Saturday, December 28, 2013

The freedom of want vs. need

After all my kids have been throwing up for a couple of days, I put the babies in disposable diapers because I know what's coming next. 

The reason I have disposables laying around though, is the huge difference it makes in my happiness.  If I don't have anything to put on the babies' bottoms, but am forced to hand sew diapers out of old T-shirts and hand wash them in the freezing cold outside, then sometimes I start to feel sorry for myself, and begrudge my situation in life, despite it being far easier than the vast majority of people not only in the world today, but throughout history.  But, if I know I have a silly little disposable diaper just sitting there waiting for me to give up and be just like everybody else (yes, you taste pride here ;) then I will do whatever it takes to use cloth diapers because I WANT to, and try incessantly to prove that cloth diapers are not just better for the environment, but easier and more fun as well!  Well, I fantasize that if I had the perfect diaper stash and was actually organized, it would be just as easy to grab a clean cloth diaper out of the laundry basket, as it would be to find a disposable diaper.

The truth is, that the hardest part of using cloth diapers is finding the clean ones somewhere in the clean laundry mountain - or wishing that I had enough that if I didn't wash diapers twice that day, I would still have a clean diaper to find. 
Fun-wise, cloth diapers beat disposables hands down.  How many people do you know who drool over a chance to buy a disposable diaper?

I do find it helpful to keep the disposable diapers in the car.  That compensates for my disorganization, because just pulling one out of a package would be easier than conquering the laundry pile, but the thought of having to run out to the car, gives me just that much more needed motivation.

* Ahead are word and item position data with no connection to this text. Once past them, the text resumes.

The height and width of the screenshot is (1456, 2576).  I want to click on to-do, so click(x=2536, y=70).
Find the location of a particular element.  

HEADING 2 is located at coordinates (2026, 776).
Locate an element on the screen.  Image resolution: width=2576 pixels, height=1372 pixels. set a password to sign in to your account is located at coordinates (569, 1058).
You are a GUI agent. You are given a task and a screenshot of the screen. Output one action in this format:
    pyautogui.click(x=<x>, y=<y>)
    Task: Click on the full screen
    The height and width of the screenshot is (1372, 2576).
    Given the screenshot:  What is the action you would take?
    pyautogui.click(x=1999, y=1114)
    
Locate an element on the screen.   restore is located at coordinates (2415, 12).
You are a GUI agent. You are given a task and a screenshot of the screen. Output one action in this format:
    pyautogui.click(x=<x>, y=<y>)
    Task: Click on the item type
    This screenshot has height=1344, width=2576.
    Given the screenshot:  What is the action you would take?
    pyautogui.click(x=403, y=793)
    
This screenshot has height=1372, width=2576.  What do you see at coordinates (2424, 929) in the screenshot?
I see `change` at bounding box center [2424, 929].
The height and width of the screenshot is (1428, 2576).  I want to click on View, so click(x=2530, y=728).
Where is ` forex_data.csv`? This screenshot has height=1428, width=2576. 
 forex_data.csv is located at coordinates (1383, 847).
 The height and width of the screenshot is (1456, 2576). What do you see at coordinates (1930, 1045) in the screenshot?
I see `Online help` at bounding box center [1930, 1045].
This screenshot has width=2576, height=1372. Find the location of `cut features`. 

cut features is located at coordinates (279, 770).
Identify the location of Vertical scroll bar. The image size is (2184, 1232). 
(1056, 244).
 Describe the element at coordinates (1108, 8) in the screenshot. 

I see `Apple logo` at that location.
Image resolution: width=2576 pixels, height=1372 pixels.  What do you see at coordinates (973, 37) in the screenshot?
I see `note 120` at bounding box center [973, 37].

I used to think that my kids would learn through natural consequences, and I spent hours pretending I wasn't nagging as I said things like, "I can't do all these dishes by myself and read you stories and if the dishes aren't done we won't have anything to eat the cake on, so please help out because I can't protect you from the natural consequences of not helping."  It was true, but it wasn't (isn't - blush) fun.  I realized that perhaps humans in general don't like to HAVE to do anything, and that whether it is another person, society, or natural forces, the result is the same - it somehow takes the fun out of it.  We love choice!  We are so intelligent that we create choice where supposedly there is non.  It is my belief that there is always another way - a funner way!
But whether there is another way or not, it is way more fun to choose to do something, than to be compelled to do it.  So instead of self-righteously trying to force acknowledgment of the stark reality of natural consequences on my kids, I find it my job to cater to their innate optimism.  Doing the dishes is a completely enjoyable choice of what to do with ones time, if there is not undue pressure to think that our lives rest upon whether it gets done that minute or not.

Then I realized this was true for the rest of the world too.  How much fun is a job that one feels one has to go to in order to get a paycheck to stay alive?  Yet this is the story of the vast majority of employed people in this country.  So many enjoyable tasks are turned sour, by making them compulsory.  And it is my belief that so many useful tasks are left undone, or done poorly, because those doing them, do not enjoy them.